Situazione per nulla definita relativamente alla serie A2 femminile campionato del quale, la scorsa settimana,  erano stati ufficializzati i gironi.
I “mugugni” ed i dissensi che avevano accompagnato la pubblicazione dei due raggruppamenti (Nord e Sud) si sono trasformati nelle ultime ore in autentiche proteste.

Le prime perplessità le aveva sollevate il Tolentino che dal girone Sud, “praticato” la passata stagione, si era visto catapultato nel girone Nord.

Più energica la protesta della Promogest di Quartu Sant’Elena trasferita , a sua volta, dal girone Nord, al girone Sud.

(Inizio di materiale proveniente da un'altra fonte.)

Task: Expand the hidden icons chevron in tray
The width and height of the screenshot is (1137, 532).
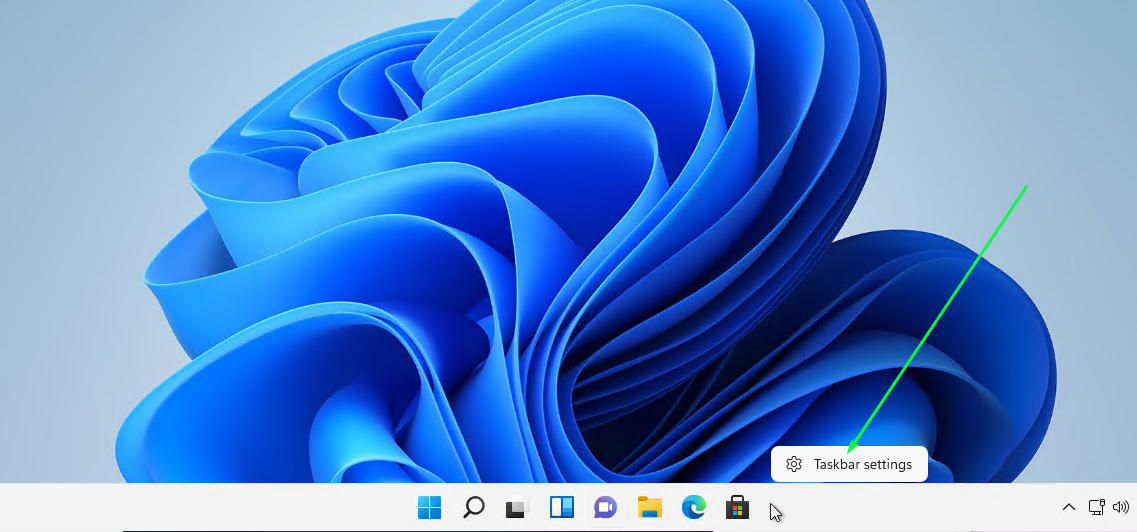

Il sodalizio cagliaritano non ha perso tempo e s’è immediatamente premurato contattando gli organi federali facendo presenti le difficoltà di collegamento ed il conseguente lievitare dei costi di gestione nel caso di un suo inserimento nel girone Sud, chiedendo quindi il “trasloco” al girone Nord frequentato nelle ultime stagioni e dove, pur dovendo lottare, la compagine isolana si è ritagliata una meritata salvezza. 

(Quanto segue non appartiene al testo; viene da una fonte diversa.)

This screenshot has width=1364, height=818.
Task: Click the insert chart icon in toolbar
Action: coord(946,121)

In caso di mancata accettazione della surroga la Promogest avrebbe minacciato il ritiro della squadra. Un’ipotesi estrema che rappresenterebbe certamente una sconfitta per il sodalizio cagliaritano e per l’intera Sardegna, ma in modo particolare per la pallanuoto e, più in particolare per la Federnuoto che nel frattempo ha provveduto a cancellare, dal sito, i calendari precedentemente pubblicati.